● **EXTRACT TO READ**:
>> begin
I know there are many similar threads to this one but I can't really find a solution which suits my case.
I need to have the main process which is the one which interacts with Telegram and another process, buffer, which understands the complex object received from the main and updates it.
I'd like to do this in a simpler and smoother way.
At the moment objects are not being updated due to the use of multi-processing without the join() method.
I tried then to use multi-threading instead but it gives me compatibility problems with Pyrogram a framework which i am using to interact with Telegram.
I wrote again the "complexity" of my project in order to reproduce the same error I am getting and in order to get and give the best help possible from and for everyone.
a.py
class A():
def __init__(self, length = -1, height = -1):
self.length = length
self.height = height
b.py
from a import A
class B(A):
def __init__(self, length = -1, height = -1, width = -1):
super().__init__(length = -1, height = -1)
self.length = length
self.height = height
self.width = width
def setHeight(self, value):
self.height = value
c.py
class C():
def __init__(self, a, x = 0, y = 0):
self.a = a
self.x = x
self.y = y
def func1(self):
if self.x < 7:
self.x = 7
d.py
from c import C
class D(C):
def __init__(self, a, x = 0, y = 0, z = 0):
super().__init__(a, x = 0, y = 0)
self.a = a
self.x = x
self.y = y
self.z = z
def func2(self):
self.func1()
main.py
from b import B
from d import D
from multiprocessing import Process, Manager
from buffer import buffer
if __name__ == "__main__":
manager = Manager()
lizt = manager.list()
buffer = Process(target = buffer, args = (lizt, )) #passing the list as a parameter
buffer.start()
#can't invoke buffer.join() here because I need the below code to keep running while the buffer process takes a few minutes to end an instance passed in the list
#hence I can't wait the join() function to update the objects inside the buffer but i need objects updated in order to pop them out from the list
import datetime as dt
t = dt.datetime.now()
#library of kind of multithreading (pool of 4 processes), uses asyncio lib
#this while was put to reproduce the same error I am getting
while True:
if t + dt.timedelta(seconds = 10) < dt.datetime.now():
lizt.append(D(B(5, 5, 5)))
t = dt.datetime.now()
"""
#This is the code which looks like the one in my project
#main.py
from pyrogram import Client #library of kind of multithreading (pool of 4 processes), uses asyncio lib
from b import B
from d import D
from multiprocessing import Process, Manager
from buffer import buffer
if __name__ == "__main__":
api_id = 1234567
api_hash = "aaaaaaaaaaaaaaaaaaaaaaaaaaaaaaaa"
app = Client("my_account", api_id, api_hash)
manager = Manager()
lizt = manager.list()
buffer = Process(target = buffer, args = (lizt, )) #passing the list as a parameter
buffer.start()
#can't invoke buffer.join() here because I need the below code to run at the same time as the buffer process
#hence I can't wait the join() function to update the objects inside the buffer
#app.on_message()
def my_handler(client, message):
lizt.append(complex_object_conatining_message)
"""
buffer.py
def buffer(buffer):
print("buffer was defined")
>> end
● **DATA**:
>> begin
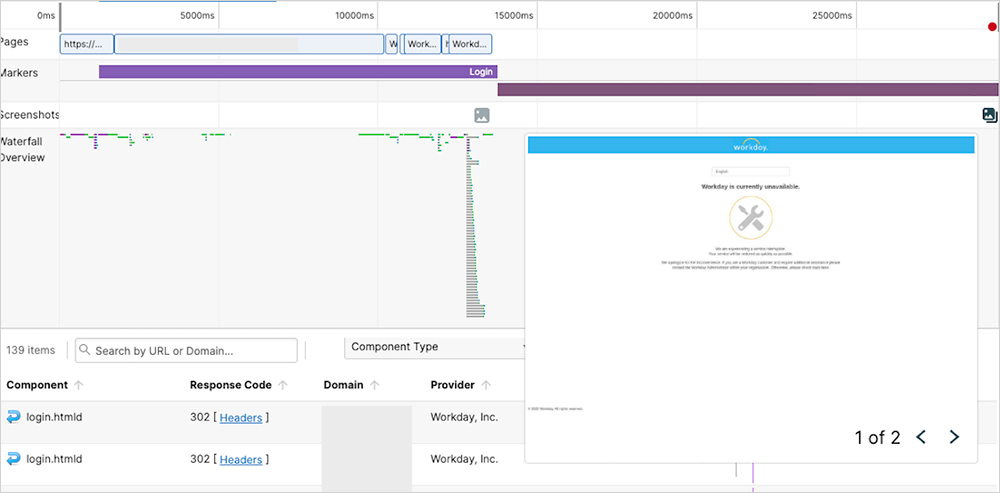The height and width of the screenshot is (493, 1000).
Task: Open the Component Type dropdown
Action: coord(435,347)
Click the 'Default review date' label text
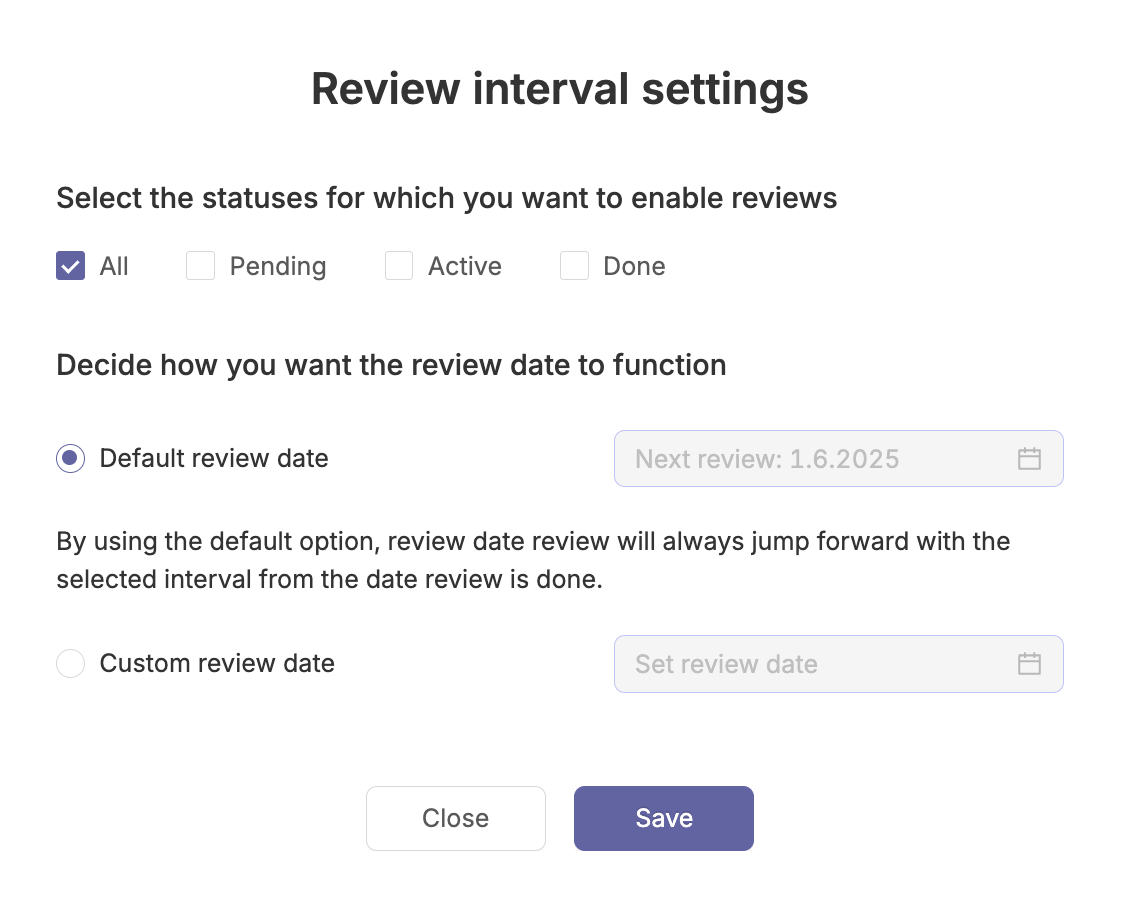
>> end
● **WHAT IS BEING ASKED**:
In the forum post about multiprocessing, what happened when the author tried multi-threading instead? Please answer in one sentence. The data is not needed here.

● **EXERCISE SOLUTION**:
Multi-threading caused compatibility problems with Pyrogram, the framework the author uses to interact with Telegram.